ABSTRACT

Vedrete nel secondo dialogo … una descrizion di passi e di passaggi, che più poetica e tropologica, forse, che istoriale sarà da tutti giudicata … mi par che non sia minuzzaria, né petruccia, né sassetto, che non vi vada ad intoppare. Ed in ciò fa giusto com’un pittore; al qual non basta far il semplice ritratto de l’istoria; ma anco, per empir il quadro, e conformarsi con l’arte a la natura, vi depinge de le pietre, di monti, de gli arbori, di fonti, di fiumi, di colline; e vi fa veder qua un regio palaggio, ivi una selva, là un straccio di cielo, in quel canto un mezo sol che nasce, e da passo in passo un ucello, un porco, un cervio, un asino, un cavallo; mentre basta di questo far veder una testa, di quello un corno, de l’altro un quarto di dietro, di costui l’orecchie, di colui l’intiera descrizione; questo con un gesto ed una mina, che non tiene quello e quell’altro, di sorte che con maggior satisfazione di chi remira e giudica viene ad istoriar, come dicono, la figura.

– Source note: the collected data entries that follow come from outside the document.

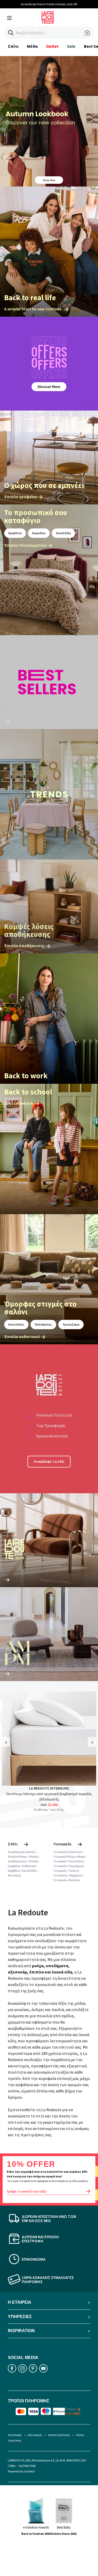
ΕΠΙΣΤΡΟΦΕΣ (15, 2435)
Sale (71, 46)
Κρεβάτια (15, 533)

Cossì, al proposito, leggete e vedrete quel che voglio dire. (Argomento del secondo dialogo)1

[In the second dialogue you will see: … a description of journeys and voyages, which will be judged by all to be more poetic, and perhaps allegorical, than historical; … so that it seems that, looking here and there at everything with Lynceus’ eyes, and not stopping too much along his walk, he contemplates the great structures (of the universe) while, at the same time, he stumbles over every bit of stone, every pebble. In doing this, he acts like a painter for whom it is not enough simply to portray a story, but then, in order to fill up the canvas and to bring his picture into conformity with nature through his art, he also paints stones, mountains, trees, fountains, rivers, and hills; here he shows a royal palace, there a forest, here a stretch of sky, and in that corner the half-disk of the rising sun, and one by one a bird, a pig, a deer, an ass, a horse. But it is enough to show of this animal only the head, of that one only the horn, of another only the hind quarter, of this only the ears, of that the whole; and he portrays each one with a gesture and manner peculiar to him, so that the person who looks and judges can attach substance to the image with greater contentment. In the same manner are you to read and visualize what I have to say.]2

In this prefatory passage, which summarizes the second dialogue of the Cena, Bruno instructs the beholder – who is now explicitly a reader – how to read: Cossì al proposito, leggete, e vedrete quel che voglio dire – ‘In the same manner you are to read and visualize what I have to say.’ The author’s transparency comes both as a welcome relief to a reader who seeks an itinerary to knowledge, and an open challenge to one who hopes to make sense of the competing discourses that will follow in the text. By comparing the process of reading a literary text to the act of viewing a painting, Bruno isolates the need for what we may call the experience of text. This experience should reflect as much as possible the experience of the world, which is an experience of phenomena.